Element lookup records
========
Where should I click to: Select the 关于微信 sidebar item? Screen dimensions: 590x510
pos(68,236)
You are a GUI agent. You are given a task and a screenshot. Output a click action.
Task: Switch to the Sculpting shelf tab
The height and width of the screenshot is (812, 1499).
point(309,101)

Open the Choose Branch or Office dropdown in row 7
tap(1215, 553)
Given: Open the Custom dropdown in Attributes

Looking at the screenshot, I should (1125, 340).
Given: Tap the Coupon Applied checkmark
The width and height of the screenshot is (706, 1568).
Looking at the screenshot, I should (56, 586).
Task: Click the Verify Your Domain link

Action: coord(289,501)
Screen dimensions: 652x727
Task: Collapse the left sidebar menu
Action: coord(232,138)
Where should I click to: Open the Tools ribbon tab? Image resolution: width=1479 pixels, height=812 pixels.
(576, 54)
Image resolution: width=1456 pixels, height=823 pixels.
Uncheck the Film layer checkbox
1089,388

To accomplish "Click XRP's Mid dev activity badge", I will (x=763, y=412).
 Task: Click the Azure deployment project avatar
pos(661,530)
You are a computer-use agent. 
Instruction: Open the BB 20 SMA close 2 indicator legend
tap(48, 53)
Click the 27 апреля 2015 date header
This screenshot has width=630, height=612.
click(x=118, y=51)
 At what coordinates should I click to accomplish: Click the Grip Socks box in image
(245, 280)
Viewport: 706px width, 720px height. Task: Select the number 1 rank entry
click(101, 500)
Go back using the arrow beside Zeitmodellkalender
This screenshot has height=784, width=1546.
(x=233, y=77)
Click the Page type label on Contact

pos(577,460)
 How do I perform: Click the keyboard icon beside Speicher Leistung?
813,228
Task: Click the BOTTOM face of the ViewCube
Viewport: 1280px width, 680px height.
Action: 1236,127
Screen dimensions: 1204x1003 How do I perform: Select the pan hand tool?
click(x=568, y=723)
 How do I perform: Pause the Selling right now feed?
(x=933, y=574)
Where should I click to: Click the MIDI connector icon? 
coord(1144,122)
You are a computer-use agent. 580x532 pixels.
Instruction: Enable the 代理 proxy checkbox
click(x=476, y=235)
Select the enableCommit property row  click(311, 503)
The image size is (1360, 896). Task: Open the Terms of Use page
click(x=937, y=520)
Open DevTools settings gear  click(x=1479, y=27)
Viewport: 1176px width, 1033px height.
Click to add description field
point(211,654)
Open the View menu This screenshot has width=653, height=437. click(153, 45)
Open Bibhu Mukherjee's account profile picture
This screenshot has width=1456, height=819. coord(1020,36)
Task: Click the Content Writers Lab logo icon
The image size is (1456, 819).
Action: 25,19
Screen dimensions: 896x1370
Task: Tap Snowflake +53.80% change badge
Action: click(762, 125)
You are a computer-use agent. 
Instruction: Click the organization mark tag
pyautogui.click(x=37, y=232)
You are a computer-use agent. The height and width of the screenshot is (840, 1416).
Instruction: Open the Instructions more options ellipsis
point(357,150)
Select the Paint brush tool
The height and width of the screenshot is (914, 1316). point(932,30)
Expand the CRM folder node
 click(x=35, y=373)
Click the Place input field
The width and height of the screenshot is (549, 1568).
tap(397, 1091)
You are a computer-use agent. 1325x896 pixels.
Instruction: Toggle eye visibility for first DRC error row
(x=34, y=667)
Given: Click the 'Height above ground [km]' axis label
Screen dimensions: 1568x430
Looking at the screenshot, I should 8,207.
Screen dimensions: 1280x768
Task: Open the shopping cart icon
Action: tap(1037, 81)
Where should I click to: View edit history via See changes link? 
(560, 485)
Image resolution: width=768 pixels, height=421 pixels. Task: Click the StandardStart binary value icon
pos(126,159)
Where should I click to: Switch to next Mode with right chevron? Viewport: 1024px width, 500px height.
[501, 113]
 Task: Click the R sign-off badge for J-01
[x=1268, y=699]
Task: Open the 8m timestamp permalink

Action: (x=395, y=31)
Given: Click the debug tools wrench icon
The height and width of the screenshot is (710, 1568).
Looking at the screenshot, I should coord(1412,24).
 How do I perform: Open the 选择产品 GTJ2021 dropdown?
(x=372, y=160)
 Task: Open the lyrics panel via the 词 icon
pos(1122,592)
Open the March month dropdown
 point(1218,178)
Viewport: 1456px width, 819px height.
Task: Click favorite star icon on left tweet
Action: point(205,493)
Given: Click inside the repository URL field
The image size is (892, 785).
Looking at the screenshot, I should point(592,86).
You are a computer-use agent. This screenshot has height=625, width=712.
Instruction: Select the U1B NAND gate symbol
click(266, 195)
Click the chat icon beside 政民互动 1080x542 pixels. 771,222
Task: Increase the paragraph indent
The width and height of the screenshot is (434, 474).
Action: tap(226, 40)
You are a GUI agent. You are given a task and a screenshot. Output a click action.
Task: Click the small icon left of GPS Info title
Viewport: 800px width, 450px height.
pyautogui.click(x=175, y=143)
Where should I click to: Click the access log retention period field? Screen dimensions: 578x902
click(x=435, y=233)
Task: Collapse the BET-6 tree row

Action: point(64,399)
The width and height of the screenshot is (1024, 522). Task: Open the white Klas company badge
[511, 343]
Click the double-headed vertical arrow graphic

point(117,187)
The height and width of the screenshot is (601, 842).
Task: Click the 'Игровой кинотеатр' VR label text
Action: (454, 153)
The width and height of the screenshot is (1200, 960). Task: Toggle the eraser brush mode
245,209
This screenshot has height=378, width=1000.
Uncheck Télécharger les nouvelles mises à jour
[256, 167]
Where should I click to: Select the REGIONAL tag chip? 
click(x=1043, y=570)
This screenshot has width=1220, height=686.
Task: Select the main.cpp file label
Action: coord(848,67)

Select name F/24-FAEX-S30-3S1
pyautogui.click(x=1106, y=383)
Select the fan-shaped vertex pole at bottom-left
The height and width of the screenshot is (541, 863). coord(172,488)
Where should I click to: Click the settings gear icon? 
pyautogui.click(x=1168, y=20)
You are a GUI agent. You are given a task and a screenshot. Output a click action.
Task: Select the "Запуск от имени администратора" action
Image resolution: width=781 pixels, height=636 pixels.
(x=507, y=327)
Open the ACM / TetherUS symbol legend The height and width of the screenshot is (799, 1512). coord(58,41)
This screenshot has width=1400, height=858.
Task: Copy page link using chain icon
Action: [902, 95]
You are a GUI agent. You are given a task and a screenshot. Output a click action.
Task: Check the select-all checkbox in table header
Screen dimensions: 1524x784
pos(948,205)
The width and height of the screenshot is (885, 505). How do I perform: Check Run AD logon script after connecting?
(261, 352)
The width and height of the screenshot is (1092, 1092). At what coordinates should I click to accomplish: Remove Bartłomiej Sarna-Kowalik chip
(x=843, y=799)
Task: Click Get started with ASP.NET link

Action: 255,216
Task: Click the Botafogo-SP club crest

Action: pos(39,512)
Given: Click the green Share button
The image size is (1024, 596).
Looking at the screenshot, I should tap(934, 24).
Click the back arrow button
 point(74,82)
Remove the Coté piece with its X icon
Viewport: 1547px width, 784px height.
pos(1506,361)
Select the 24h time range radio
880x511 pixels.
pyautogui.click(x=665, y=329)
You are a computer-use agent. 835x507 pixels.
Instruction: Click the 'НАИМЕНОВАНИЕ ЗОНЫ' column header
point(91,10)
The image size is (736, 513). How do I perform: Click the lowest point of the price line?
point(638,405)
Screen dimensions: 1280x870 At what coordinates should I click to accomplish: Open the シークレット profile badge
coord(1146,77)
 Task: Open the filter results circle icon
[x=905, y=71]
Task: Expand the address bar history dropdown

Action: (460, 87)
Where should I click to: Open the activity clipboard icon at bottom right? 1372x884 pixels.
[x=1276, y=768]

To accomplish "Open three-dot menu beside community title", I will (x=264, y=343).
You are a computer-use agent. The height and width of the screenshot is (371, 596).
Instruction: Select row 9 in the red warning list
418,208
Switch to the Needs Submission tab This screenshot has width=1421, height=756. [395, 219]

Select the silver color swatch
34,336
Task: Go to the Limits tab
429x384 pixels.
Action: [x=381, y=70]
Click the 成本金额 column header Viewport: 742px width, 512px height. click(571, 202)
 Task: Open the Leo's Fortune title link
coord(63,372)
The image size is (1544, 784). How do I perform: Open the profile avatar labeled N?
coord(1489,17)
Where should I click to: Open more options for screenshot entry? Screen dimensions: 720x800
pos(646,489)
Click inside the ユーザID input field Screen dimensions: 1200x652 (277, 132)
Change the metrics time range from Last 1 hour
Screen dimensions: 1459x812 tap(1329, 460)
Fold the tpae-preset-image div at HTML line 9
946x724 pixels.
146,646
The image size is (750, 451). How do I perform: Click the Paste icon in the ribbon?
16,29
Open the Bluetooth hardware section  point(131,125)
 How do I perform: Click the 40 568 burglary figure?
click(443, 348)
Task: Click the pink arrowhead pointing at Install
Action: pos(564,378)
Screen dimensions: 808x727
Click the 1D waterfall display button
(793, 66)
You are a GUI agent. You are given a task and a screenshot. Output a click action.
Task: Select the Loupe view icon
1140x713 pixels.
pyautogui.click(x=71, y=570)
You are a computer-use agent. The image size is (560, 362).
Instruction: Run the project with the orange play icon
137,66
========
What the exercise asks — Pull out each line of the records above that includes the word "options", and list those lines without changing them.

Response —
Instruction: Open the Instructions more options ellipsis
Where should I click to: Open more options for screenshot entry? Screen dimensions: 720x800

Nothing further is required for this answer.